No caso das empresas do Sector Empresarial Público (SEP), a accountability deve nortear tanto a actuação dos gestores como a supervisão do Estado enquanto accionista. A natureza híbrida dessas empresas – combinando objectivos económicos com obrigações de interesse público – exige um modelo de governação robusto, centrado na criação de valor, sustentabilidade e alinhamento com metas nacionais como a diversificação económica, a inclusão produtiva e a redução das assimetrias regionais.
Contudo, apesar dos avanços registados, a accountability continua muitas vezes a ser vista como mero exercício legal, baseado em relatórios de gestão e contas auditadas, sem ligação efectiva à responsabilização por desvios de performance nem à promoção da eficiência económica. Importa sublinhar que relatórios auditados não bastam: é necessária a clarificação de responsabilidades, a definição de metas mensuráveis, a explicitação de critérios de decisão e a demonstração concreta dos resultados.
Por isso, impõe-se uma nova abordagem, orientada por uma lógica de responsabilização funcional, em detrimento de práticas meramente formais. Essa mudança implica a gestão por objectivos, o uso de métricas de avaliação e a adopção de instrumentos de gestão com indicadores mensuráveis. A accountability deve ser incorporada nos ciclos de planeamento, execução, monitorização e avaliação, com reforço do controlo interno, realização de auditorias independentes e divulgação pública de resultados de forma acessível e tempestiva.
A Reforma do SEP, consagrada no Decreto Presidencial n.º 13/22, de 18 de Janeiro, introduz inovações relevantes nesse domínio. Estabelece como princípios fundamentais a eficiência, a transparência e a reestruturação institucional. Esta agenda reformista representa uma oportunidade para consolidar práticas de responsabilização efectiva, através da clarificação do papel do Estado enquanto accionista, da profissionalização da gestão, da mitigação de riscos fiscais e da melhoria da qualidade do reporte.
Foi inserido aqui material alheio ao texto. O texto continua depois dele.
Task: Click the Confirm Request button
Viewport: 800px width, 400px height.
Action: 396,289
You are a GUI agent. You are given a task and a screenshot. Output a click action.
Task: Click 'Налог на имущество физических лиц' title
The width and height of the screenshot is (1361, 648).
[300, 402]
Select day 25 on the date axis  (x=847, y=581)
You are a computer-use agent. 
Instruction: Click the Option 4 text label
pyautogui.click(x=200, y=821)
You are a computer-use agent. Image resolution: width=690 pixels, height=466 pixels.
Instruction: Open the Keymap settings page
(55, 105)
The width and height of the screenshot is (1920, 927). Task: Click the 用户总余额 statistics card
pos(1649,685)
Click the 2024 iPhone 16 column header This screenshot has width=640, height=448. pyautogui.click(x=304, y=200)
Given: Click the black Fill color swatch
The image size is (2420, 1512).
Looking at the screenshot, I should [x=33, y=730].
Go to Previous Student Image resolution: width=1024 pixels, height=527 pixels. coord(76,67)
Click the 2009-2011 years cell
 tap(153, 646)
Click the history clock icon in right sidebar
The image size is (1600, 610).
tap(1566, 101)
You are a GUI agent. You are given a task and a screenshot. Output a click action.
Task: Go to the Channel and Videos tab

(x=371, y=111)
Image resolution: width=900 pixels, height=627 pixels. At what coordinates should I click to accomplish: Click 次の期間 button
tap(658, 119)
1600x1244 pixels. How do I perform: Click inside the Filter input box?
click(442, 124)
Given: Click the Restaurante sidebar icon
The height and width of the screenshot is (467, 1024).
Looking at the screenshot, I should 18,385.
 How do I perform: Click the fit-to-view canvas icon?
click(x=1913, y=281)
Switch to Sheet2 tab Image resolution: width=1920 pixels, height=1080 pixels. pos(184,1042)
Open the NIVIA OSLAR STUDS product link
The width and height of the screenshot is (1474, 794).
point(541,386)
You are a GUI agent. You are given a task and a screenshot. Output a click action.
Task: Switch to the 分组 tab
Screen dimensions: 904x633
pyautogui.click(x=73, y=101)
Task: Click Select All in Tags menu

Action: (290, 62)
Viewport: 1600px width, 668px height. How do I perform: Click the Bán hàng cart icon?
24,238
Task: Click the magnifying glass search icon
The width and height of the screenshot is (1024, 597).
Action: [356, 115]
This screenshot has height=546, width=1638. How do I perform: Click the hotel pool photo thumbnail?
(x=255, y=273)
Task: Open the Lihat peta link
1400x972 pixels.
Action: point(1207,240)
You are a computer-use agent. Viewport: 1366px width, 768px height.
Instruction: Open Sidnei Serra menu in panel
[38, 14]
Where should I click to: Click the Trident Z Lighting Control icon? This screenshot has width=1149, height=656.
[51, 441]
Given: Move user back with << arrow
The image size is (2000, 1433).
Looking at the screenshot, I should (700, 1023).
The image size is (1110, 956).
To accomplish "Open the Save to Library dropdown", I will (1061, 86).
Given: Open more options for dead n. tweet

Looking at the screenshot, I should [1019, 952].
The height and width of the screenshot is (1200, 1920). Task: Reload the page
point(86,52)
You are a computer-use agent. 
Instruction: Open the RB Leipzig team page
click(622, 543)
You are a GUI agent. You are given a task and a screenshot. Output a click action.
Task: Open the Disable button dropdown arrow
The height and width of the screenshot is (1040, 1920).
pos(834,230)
No sector privado, as exigências de accountability estão cada vez mais associadas à competitividade, à reputação institucional e ao acesso ao financiamento – especialmente em mercados regulados e junto de parceiros internacionais. Práticas como o relato integrado (integrated reporting) e o envolvimento dos stakeholders nas decisões estratégicas reforçam a confiança do mercado e abrem portas ao investimento directo estrangeiro.
Neste quadro, a exigência de accountability não deve ser confundida com ingerência nos assuntos internos das empresas, mas sim encarada como sinal de maturidade organizacional e de compromisso com a eficiência. Como refere Schillemans (2013), “a accountability não deve ser vista apenas como um instrumento de controlo, mas também como uma oportunidade de aprendizagem institucional e de melhoria contínua do desempenho”.
Em suma, mais do que uma boa prática de gestão, a accountability é um instrumento de criação de valor, motor de uma economia de mercado funcional e de um tecido empresarial competitivo. Promover uma cultura de accountability, orientada por resultados e enraizada nos sistemas de governação, é essencial para assegurar a sustentabilidade das finanças públicas, a qualidade da despesa e a geração de valor económico e social de longo prazo. Ir além dos números não é apenas uma aspiração – é uma exigência para garantir integridade, confiança e crescimento sustentável.